# [Activities]
1. In the text on the YO-3A observer plane below, rewrite the paragraph beginning "Lockheed Missiles and Space Company" as a short bulleted list that keeps its main facts.
2. Write the next part of the text about the YO-3A "Quiet Star," picking up right after its last sentence.

[[ Source text, beginning ]]

American observer plane

The Army-Lockheed YO-3A "Quiet Star" is an American single-engined, propeller-driven aircraft that was developed for battlefield observation during the Vietnam War. Designed to be as quiet as possible, it was intended to observe troop movements in near-silence during the hours of darkness.

==Design and development==
The YO-3A was designed to a United States Army specification of 1968, which called for an observation aircraft that would be acoustically undetectable from the ground when flying at an altitude of 1,500 feet (457 m) at night.

Lockheed Missiles and Space Company located in Sunnyvale, California was contracted to produce two prototype aircraft. In 1966, the company built two QT-2 "Quiet Thrusters", using modified Schweizer SGS 2-32 gliders. The prototype QT-2s were then modified to the QT-2PC "Prize Crew" configuration. The QT-2PC had a silenced engine and a slow-turning propeller for quiet operation.

[[ Source text, end ]]
[[ Source material, beginning ]]

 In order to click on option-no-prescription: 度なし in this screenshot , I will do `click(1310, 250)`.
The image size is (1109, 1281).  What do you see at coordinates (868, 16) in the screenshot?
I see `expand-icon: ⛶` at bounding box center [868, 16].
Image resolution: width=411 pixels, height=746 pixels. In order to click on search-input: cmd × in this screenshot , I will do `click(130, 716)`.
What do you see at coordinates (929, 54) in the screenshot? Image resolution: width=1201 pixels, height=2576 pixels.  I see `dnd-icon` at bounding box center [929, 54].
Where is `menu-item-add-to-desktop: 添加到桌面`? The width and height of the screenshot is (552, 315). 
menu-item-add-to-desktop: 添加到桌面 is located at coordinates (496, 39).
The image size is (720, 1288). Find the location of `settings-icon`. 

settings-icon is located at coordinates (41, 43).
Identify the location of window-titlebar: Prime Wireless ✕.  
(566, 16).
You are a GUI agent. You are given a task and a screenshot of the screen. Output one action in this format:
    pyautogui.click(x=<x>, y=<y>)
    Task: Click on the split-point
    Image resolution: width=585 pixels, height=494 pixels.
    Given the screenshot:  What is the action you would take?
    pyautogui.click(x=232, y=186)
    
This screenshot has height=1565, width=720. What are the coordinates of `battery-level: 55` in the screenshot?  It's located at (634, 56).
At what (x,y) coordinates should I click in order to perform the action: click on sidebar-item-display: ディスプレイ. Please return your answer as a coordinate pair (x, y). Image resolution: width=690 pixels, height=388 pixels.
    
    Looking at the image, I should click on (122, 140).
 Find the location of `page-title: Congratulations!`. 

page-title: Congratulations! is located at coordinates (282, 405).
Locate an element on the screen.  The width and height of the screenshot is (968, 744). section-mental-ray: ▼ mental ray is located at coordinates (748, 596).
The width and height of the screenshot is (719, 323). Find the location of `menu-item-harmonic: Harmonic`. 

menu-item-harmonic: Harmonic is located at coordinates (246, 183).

[[ Source material, end ]]

# [Answers to the problems]
1.
- Lockheed Missiles and Space Company of Sunnyvale, California, was contracted to build two prototype aircraft.
- In 1966, it built two QT-2 "Quiet Thrusters" from modified Schweizer SGS 2-32 gliders.
- The QT-2s were then changed to the QT-2PC "Prize Crew" configuration.
- The QT-2PC had a silenced engine and a slow-turning propeller so it could fly quietly.

2.
Following operational trials with the QT-2PC in Vietnam, a production aircraft, designated the YO-3A was ordered. This aircraft's design was also based on the Schweizer SGS 2-32 glider. Like the QT-2PC, the YO-3A has a large wingspan and a larger canopy area for observation. Two crew members (a pilot and an observer) are seated in tandem. The observer is located at the front of the cockpit. The YO-3A is an all-metal low-wing monoplane of semi-monocoque construction. The control surfaces of the YO-3A including the ailerons and rudder are fabric-covered. The engine cover, canopy, engine exhaust shroud, wing-root fairings, and wheel-well fairings were constructed of fiberglass. The YO-3A has retractable tailwheel-type landing gear.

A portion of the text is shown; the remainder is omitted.